> Task objective
Pictures aside, reproduce exactly each line from the one holding "Instruction: Click the KA user badge" through the last line of the material, both ends included.

> Dataset entries
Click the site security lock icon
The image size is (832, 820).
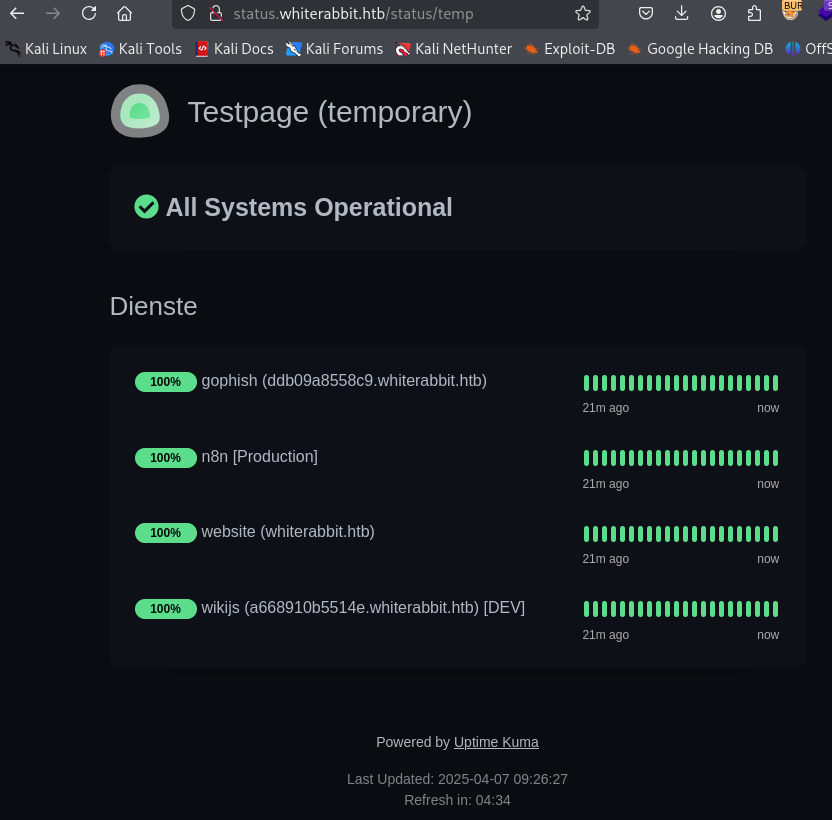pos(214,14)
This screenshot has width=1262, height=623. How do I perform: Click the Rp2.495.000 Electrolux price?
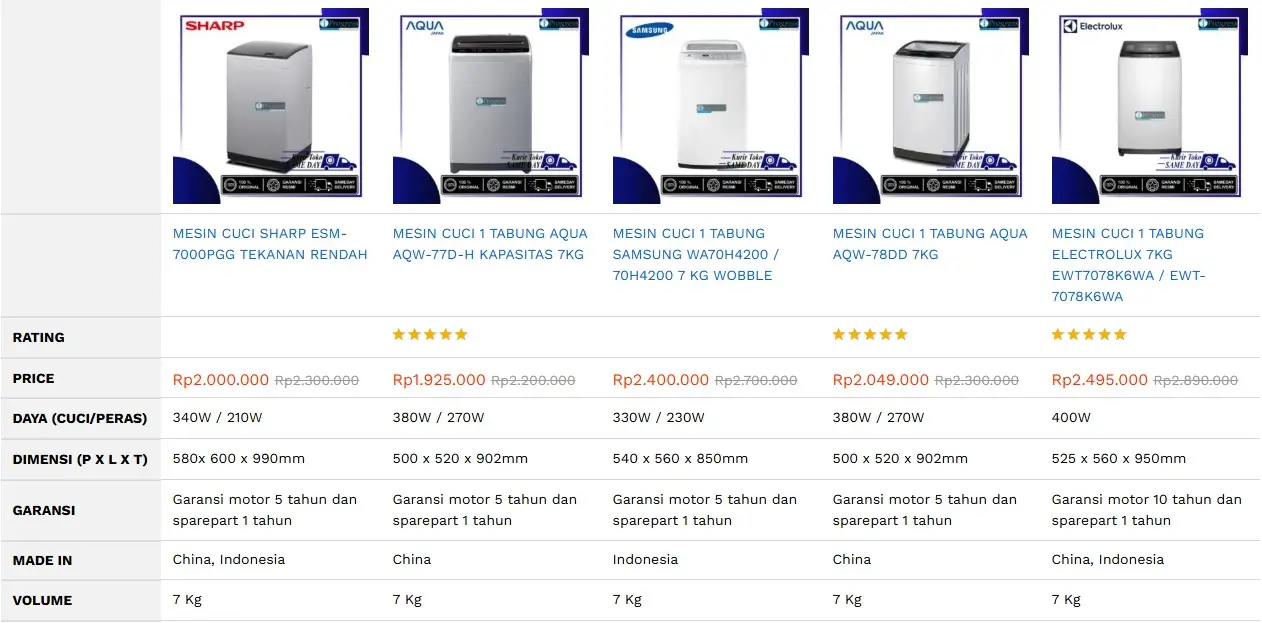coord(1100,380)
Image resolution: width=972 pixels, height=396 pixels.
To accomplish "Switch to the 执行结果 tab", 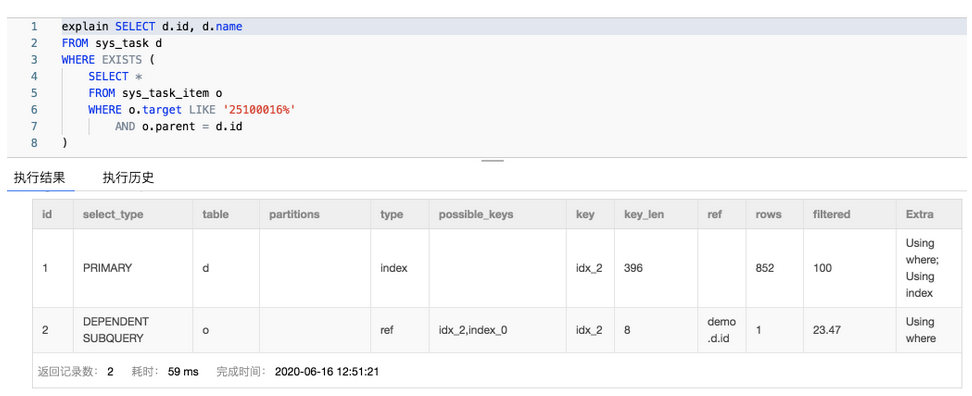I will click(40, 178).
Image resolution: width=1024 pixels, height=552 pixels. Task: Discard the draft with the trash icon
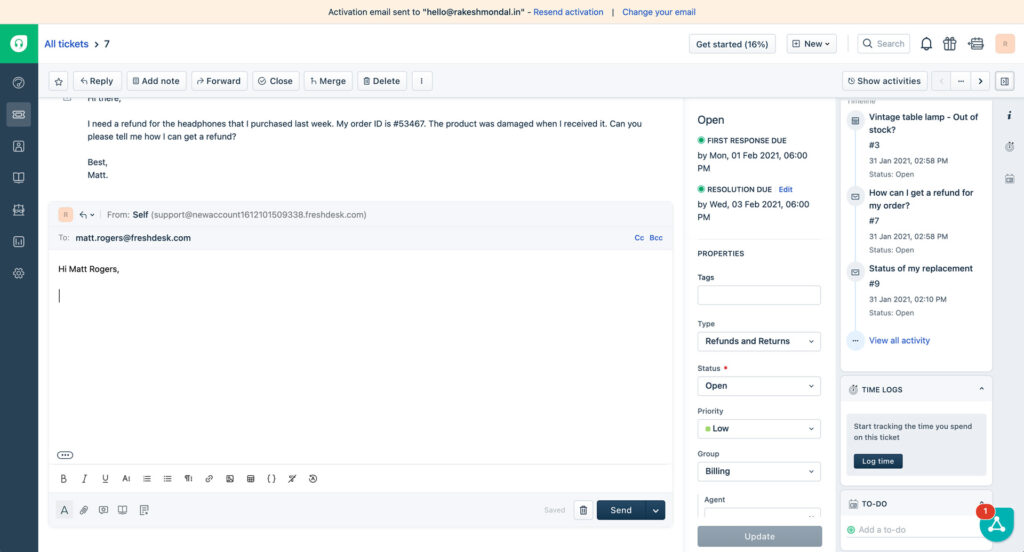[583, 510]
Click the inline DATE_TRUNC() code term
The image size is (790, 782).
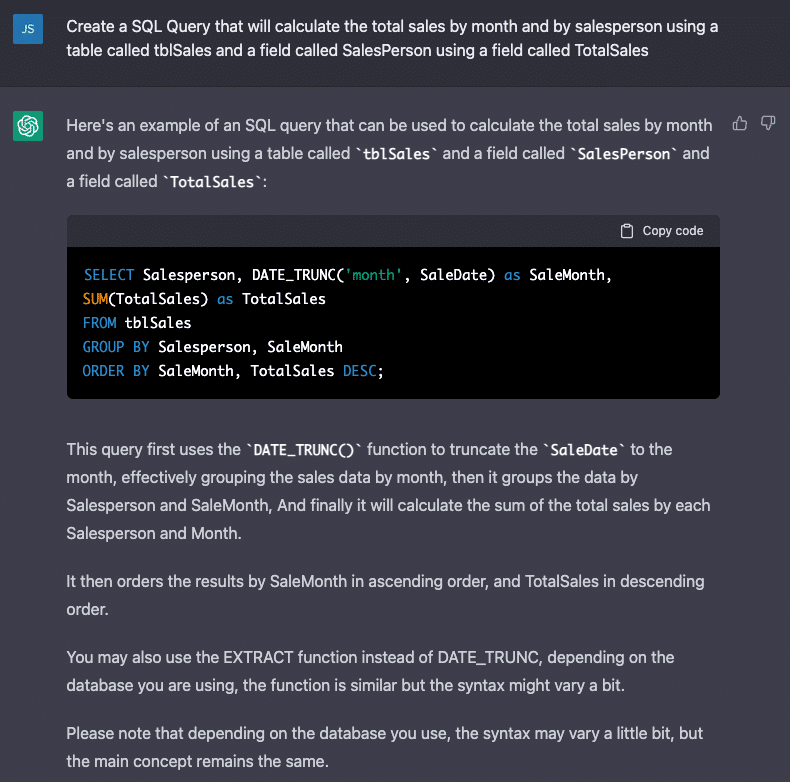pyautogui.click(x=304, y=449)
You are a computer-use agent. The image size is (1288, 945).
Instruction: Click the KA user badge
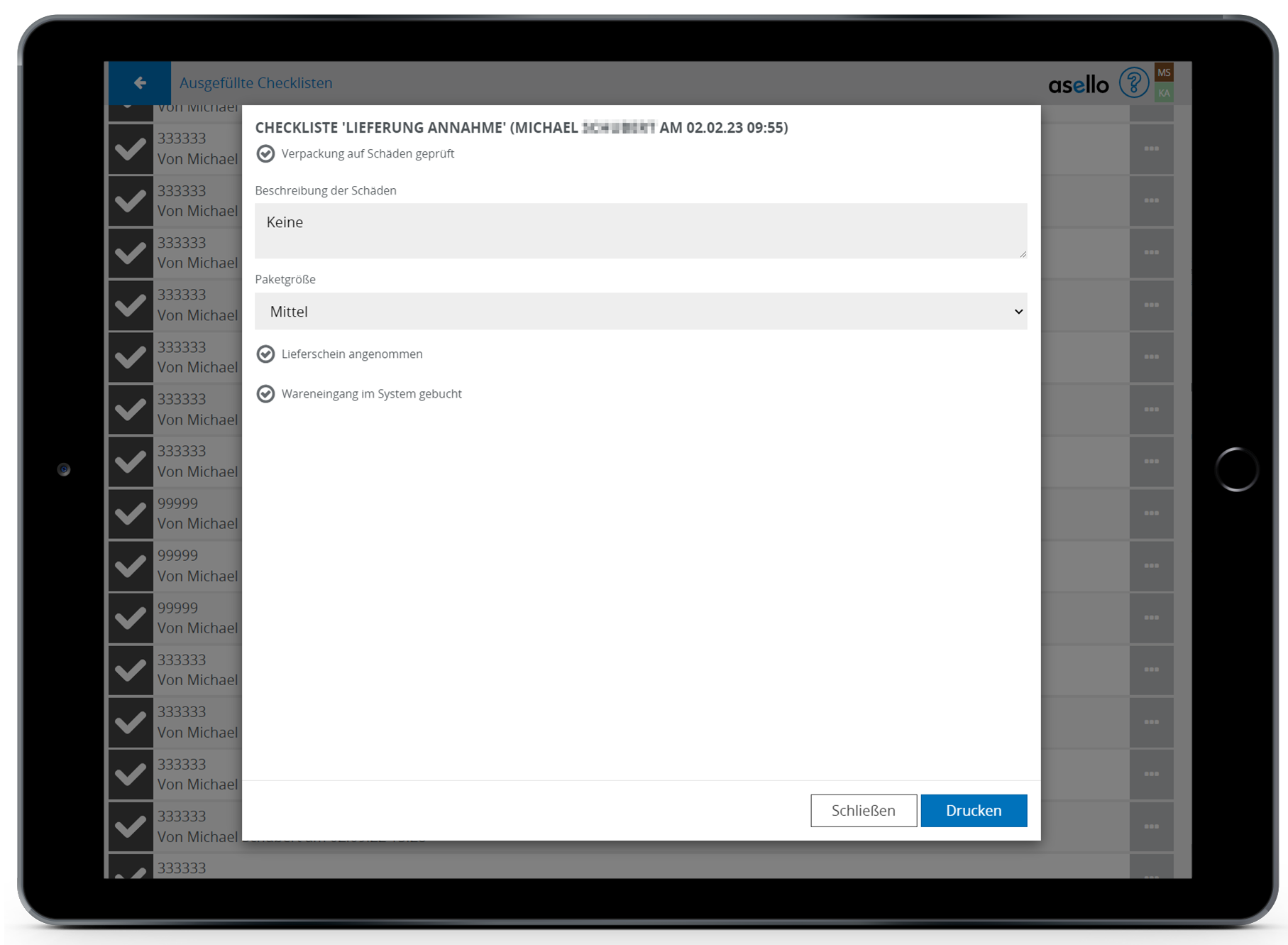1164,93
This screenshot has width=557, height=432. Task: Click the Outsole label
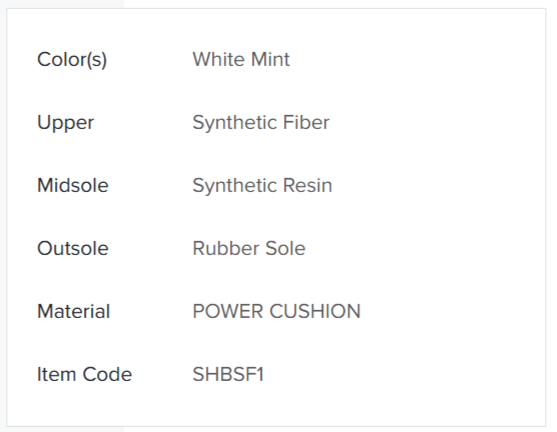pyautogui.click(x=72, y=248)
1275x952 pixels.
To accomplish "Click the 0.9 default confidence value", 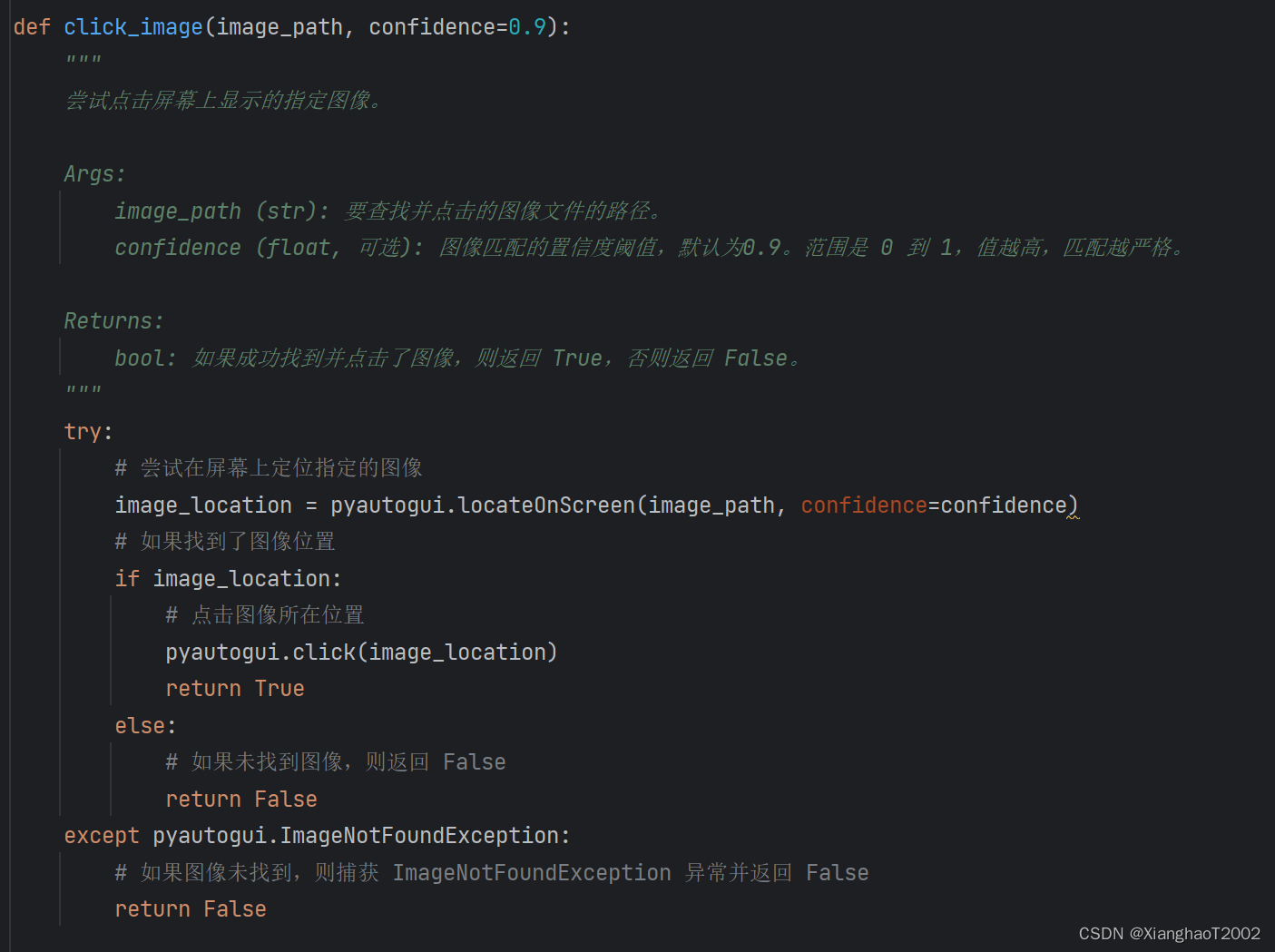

> Response to this task
Instruction: Click the KA user badge
1164,93
This screenshot has width=557, height=432. Task: Click the Outsole label
pyautogui.click(x=72, y=248)
1275x952 pixels.
To accomplish "Click the 0.9 default confidence value", 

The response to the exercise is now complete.